**Work to complete**
Copy the rows from the line with "You are a computer-use agent. The" up to and including the line with "[x=17, y=67]", leaving the requests as they are. Scale each coordinate in the answers by 1.4 and round it to a whole number, with halves rounded up.

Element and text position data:

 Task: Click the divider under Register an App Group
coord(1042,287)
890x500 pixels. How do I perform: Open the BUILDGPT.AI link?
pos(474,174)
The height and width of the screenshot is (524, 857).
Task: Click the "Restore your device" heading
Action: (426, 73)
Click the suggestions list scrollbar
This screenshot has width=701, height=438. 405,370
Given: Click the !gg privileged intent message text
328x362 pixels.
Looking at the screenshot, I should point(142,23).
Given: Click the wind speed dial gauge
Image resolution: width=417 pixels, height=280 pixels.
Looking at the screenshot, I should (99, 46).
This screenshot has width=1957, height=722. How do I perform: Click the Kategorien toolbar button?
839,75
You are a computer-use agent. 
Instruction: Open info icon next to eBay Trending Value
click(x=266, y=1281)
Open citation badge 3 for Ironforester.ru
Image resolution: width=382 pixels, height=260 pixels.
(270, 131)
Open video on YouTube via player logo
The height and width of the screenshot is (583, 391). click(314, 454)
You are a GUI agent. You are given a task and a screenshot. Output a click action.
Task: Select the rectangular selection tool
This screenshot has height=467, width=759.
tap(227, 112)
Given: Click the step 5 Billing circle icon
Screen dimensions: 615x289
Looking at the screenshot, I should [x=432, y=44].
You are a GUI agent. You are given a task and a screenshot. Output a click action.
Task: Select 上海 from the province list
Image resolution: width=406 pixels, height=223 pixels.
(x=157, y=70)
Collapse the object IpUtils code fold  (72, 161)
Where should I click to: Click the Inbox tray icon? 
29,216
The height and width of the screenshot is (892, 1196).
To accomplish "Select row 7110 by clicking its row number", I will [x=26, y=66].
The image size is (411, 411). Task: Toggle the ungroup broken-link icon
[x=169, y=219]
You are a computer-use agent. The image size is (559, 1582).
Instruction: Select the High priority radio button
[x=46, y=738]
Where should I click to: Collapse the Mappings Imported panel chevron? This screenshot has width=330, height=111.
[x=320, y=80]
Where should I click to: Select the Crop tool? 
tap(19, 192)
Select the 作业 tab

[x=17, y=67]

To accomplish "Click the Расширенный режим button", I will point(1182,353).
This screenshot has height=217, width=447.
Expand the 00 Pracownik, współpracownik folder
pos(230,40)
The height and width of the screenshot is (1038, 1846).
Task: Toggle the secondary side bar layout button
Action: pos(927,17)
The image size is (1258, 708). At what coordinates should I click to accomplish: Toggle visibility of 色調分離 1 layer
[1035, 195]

**Result below**
You are a computer-use agent. The image size is (559, 1582).
Instruction: Select the High priority radio button
[x=64, y=1033]
Where should I click to: Collapse the Mappings Imported panel chevron? This screenshot has width=330, height=111.
[x=448, y=112]
Where should I click to: Select the Crop tool? 
tap(27, 269)
Select the 作业 tab

[x=24, y=94]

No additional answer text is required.